16 May 2010

Surprise After Surprise

Last September, I sampled transects through our 11-acre property so that I can track changes to the plant community over time. During my sampling, I came across several populations of Purple Twayblade (Liparis liliifolia), the second orchid species documented on our property. Because this is a spring/summer-flowering orchid, I made a note on my calendar to get back out in mid-May to the spot where I initially discovered it. As you will see below, I was not disappointed.


Purple Twayblade grows in a range of ecological conditions, ranging from dry woods to pine plantations to shrubby fields to savannas to mesic forests. It is even often found in fields that were recently cropped; however, it doesn't hang around long in these recovering fields. There seems to be a period of time when Purple Twayblade thrives, between the initial colonization of a field after cultivation and the heavy shade and thick leaf litter created by forest trees thirty to forty years later. In the heart of its range, Purple Twayblade currently seems to be increasing in abundance, possibly as a result of ever increasing anthropogenic disturbances.


I've read several accounts that note that the flowers of Purple Twayblade are not showy, or that they are inconspicuous. I wholeheartedly disagree. Until this year, I'd never paid close attention to its flowers... but have a look at the two close-ups below. Those are some of the craziest looking flowers around.

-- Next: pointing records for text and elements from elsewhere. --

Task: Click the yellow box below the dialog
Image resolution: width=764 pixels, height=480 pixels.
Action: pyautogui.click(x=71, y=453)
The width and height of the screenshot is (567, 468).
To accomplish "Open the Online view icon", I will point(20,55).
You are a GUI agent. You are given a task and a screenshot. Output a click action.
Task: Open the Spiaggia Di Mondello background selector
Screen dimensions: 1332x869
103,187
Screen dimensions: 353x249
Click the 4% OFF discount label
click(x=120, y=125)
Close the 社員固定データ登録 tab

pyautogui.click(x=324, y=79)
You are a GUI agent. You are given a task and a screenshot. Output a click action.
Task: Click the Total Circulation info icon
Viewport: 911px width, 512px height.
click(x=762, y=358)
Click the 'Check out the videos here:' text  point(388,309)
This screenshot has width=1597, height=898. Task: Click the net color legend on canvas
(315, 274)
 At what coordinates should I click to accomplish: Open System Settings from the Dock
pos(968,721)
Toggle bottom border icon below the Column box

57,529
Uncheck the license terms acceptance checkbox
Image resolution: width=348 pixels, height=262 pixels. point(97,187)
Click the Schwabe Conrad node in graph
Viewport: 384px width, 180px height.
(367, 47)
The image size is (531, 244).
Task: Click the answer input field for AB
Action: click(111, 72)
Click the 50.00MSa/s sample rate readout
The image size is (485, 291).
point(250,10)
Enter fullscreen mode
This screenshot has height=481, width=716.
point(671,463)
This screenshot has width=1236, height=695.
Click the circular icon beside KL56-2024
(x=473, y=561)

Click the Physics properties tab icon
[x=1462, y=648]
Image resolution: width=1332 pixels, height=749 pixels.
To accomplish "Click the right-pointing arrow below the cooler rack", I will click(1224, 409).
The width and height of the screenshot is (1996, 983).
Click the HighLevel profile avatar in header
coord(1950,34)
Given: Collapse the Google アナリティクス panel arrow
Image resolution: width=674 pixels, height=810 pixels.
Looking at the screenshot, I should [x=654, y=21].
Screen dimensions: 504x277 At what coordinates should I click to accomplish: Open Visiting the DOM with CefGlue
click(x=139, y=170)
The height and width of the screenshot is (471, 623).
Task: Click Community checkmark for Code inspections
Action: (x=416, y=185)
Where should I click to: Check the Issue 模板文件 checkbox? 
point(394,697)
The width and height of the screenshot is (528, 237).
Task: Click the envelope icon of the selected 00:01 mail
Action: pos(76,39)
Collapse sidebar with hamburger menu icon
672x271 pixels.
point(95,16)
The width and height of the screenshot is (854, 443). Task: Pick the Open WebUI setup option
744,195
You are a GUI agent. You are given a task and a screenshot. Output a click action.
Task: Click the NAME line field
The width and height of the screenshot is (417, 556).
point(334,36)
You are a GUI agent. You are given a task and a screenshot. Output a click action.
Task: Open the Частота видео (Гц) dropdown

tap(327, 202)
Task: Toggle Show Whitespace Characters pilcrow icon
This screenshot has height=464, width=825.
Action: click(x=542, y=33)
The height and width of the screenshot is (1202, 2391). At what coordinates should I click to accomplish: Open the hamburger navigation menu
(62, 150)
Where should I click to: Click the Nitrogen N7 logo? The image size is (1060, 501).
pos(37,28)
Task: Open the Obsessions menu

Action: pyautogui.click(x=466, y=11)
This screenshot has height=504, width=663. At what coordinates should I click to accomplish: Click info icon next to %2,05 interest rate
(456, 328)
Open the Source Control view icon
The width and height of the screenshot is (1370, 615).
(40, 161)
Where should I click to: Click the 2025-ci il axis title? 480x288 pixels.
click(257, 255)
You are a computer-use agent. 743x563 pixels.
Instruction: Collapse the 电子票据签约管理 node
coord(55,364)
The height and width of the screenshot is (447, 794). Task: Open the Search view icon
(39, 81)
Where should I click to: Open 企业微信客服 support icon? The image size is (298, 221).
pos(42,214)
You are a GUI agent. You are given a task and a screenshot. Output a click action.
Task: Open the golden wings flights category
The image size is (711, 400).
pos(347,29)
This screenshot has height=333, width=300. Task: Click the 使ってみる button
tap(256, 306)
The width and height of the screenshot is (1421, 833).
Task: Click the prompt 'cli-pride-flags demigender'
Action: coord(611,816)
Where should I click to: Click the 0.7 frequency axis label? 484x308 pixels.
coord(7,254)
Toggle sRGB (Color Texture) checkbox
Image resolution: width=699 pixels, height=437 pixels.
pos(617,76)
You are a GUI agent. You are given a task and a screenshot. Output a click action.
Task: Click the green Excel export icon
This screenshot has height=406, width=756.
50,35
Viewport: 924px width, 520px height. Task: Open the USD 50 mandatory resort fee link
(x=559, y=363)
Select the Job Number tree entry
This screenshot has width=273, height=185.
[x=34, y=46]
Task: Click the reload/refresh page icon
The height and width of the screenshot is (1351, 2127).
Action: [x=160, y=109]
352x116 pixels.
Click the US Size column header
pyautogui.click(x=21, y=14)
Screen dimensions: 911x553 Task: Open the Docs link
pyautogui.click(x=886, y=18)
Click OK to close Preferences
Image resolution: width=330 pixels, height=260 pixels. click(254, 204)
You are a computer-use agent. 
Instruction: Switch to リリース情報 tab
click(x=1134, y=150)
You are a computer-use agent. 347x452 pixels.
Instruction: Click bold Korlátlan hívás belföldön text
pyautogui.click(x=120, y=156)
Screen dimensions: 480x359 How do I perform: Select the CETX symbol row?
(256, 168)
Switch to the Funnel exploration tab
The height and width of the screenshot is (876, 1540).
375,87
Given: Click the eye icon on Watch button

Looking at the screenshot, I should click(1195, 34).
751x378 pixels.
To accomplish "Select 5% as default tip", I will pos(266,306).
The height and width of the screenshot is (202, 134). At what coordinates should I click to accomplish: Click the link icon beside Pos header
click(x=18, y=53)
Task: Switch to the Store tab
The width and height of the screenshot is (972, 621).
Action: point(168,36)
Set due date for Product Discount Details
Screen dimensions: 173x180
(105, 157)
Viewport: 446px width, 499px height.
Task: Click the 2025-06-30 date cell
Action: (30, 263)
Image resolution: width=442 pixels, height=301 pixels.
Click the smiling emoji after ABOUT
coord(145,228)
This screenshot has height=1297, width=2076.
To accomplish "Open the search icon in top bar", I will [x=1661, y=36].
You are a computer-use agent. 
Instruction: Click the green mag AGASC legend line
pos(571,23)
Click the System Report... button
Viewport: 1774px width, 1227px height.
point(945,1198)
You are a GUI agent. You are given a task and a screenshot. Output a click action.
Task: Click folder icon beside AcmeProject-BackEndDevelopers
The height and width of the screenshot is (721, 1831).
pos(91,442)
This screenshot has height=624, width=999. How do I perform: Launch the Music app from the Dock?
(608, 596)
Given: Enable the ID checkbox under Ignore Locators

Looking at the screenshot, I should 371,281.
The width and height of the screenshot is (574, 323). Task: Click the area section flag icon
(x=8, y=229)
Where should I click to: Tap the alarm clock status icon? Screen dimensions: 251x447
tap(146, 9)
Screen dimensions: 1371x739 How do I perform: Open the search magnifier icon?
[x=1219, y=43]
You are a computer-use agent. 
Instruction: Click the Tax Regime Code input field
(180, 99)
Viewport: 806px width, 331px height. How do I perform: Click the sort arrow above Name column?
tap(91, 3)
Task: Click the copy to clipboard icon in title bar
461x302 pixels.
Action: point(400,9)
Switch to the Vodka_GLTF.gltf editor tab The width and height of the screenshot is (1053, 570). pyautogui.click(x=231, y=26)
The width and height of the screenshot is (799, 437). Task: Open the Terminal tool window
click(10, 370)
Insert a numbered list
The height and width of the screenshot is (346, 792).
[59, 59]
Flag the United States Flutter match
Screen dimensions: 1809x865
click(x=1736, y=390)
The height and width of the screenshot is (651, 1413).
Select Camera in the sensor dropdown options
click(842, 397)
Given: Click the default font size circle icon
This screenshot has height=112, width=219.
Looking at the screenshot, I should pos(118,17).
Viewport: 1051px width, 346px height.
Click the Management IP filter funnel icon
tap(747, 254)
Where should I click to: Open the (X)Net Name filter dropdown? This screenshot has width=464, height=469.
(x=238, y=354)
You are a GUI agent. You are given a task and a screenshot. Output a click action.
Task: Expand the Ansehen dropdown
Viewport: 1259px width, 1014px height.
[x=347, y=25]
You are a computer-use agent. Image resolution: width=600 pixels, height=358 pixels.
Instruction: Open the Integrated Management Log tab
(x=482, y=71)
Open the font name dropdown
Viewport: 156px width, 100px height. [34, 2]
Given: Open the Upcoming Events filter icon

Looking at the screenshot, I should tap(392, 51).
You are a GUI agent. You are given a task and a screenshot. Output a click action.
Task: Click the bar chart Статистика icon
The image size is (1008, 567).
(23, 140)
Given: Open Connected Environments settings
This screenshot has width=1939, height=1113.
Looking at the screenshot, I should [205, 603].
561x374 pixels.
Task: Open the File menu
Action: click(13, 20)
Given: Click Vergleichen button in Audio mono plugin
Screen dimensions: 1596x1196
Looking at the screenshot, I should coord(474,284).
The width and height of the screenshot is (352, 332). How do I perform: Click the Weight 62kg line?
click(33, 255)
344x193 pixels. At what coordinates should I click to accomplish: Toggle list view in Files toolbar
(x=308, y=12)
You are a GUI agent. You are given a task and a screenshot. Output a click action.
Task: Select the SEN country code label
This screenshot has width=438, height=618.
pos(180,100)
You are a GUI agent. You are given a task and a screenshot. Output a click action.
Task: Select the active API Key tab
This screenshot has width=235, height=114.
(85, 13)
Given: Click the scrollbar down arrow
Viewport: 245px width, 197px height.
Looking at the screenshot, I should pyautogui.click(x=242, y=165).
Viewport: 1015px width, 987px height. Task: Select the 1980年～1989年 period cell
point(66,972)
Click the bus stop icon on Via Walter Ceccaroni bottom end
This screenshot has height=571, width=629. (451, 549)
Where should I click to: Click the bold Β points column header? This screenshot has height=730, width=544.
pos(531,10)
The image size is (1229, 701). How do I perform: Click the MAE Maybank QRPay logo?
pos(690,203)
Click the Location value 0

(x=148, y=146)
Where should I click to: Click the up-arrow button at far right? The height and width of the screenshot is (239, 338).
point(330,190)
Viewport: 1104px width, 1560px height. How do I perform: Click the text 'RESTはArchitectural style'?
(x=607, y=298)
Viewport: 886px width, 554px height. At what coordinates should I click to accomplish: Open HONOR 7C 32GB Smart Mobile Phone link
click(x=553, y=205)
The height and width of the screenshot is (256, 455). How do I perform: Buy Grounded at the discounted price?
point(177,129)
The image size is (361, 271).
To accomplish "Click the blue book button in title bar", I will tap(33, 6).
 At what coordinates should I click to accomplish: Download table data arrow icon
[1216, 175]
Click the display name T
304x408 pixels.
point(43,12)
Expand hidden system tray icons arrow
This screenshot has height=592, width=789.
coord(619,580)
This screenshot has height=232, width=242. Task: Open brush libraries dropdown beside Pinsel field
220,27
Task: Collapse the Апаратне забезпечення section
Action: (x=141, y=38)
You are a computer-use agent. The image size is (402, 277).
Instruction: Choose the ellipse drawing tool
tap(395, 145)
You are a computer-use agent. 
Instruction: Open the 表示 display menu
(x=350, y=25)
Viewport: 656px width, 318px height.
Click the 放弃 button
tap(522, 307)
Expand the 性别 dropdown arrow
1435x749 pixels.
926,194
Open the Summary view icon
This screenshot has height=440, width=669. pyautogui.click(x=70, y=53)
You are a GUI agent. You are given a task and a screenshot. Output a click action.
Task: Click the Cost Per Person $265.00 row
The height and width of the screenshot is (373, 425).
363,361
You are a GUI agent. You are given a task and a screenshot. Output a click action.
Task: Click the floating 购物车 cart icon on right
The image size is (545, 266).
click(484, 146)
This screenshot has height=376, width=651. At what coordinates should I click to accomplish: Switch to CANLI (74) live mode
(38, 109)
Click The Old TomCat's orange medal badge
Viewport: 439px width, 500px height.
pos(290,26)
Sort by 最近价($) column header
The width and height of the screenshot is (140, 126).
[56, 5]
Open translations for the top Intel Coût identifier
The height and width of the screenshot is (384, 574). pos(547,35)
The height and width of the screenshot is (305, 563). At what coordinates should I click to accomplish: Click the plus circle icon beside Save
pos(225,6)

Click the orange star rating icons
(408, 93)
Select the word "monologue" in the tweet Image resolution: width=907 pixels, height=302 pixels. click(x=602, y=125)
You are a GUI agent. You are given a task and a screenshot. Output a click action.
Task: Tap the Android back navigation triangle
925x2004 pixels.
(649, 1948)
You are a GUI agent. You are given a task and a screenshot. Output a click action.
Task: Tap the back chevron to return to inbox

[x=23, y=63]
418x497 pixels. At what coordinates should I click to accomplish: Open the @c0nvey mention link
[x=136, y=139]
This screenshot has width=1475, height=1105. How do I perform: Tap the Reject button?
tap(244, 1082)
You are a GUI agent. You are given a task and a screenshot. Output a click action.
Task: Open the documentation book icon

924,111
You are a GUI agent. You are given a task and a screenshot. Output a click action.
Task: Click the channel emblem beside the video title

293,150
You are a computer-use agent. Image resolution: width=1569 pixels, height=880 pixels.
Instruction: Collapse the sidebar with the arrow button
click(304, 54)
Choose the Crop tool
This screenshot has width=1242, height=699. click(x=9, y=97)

You can see the three sepals, three petals, and reproductive column in the photos above and below. The sepals are the ~1/2 inch long whitish structures. The petals are the pale purple structures. The two lateral petals are filiform; the third petal is the broad, circular or heart-shaped lip. The reproductive column is just above the lip. In some of the photos above and in the photo below, you can also see the shiny, waxy leaves for which the genus is named; Liparis is from the Greek word for "fatty" or "greasy."


When we bought our property in spring of 2007, I was pretty convinced that the land was a mundane pasture of Hungarian Brome (Bromis inermis), Tall Goldenrod (Solidago altissima), Kentucky Bluegrass (Poa pratensis), and Tall Fescue (Schedonorus phoenix). Purple Twayblade was one of the surprises on our property (but maybe it shouldn't have been, given the history of our property and the ecology of the species). Ragged Fringed Orchid (Platanthera lacera) was another. Swamp Rose (Rosa palustris), Golden Ragwort (Packera aurea), and Humped Bladderwort (Utricularia gibba) were also nice surprises. Recently, I've also found Inflated Narrow-leaf Sedge (Carex grisea), Redbud (Cercis canadensis), Sweet Crab Apple (Malus coronaria), and American Plum (Prunus americana) on our land. And today, while heading out to photograph Purple Twayblade, I found a couple of clumps of the dainty Purple-sheathed Graceful Sedge (Carex gracillima), shown below.


Our property plant list is up to 182 species, and it seems like I see a new plant every week. Our bird list stands at 107 species. There's no telling what surprise we will encounter next.

8 comments:

Ted C. MacRae said...

Nice plant list - what is the insect species count? ;)

Whoever said twayblade flowers are inconspicuous and not showy has no clue about what beauty is.

Schedonorus phoenix? What happened to Festuca arundinacea?

Tom said...

Scott- enjoy exploring, it will be interesting to see what else you may uncover. I found a population of Liparis liliifolia last year in a pine plantation in the Oak Openings and thought it was kinda weird, but after your description of this plant's ecological tolerances, it makes sense.

Are you planting any natives on your property or are you going to let things happen without intervention?

Scott Namestnik said...

Thanks Ted. Insect count? I've got 47 on my list. Not bad for a botanist, I guess. I could really benefit from some time in the field with an entomologist, though. No tiger beetles, unfortunately. We have clayey soil... are there any I could expect?

By the way, I still call tall fescue Festuca elatior... it was difficult for me to type Schedonorus phoenix...

Scott Namestnik said...

Hi Tom. I haven't planted anything yet (except for a few natives as landscape plants). I also seeded ~0.2 acre of prairie along my driveway to reduce mowing. I'm planning to plant native trees throughout the property to speed up the development back into mesic forest. I also need to control Autumn Olive and honeysuckle. Plenty to keep me busy.

george manning said...

nice!

Scott Namestnik said...

Thanks George.

Eric Hunt said...

Liparis (and the related genus Malaxis) are such underappreciated orchids. Some of them from the tropics are quite showy foliage plants.

Scott Namestnik said...

I agree, Eric. So many people want to see large, showy, gaudy flowers; I appreciate the inconspicuous much, much more.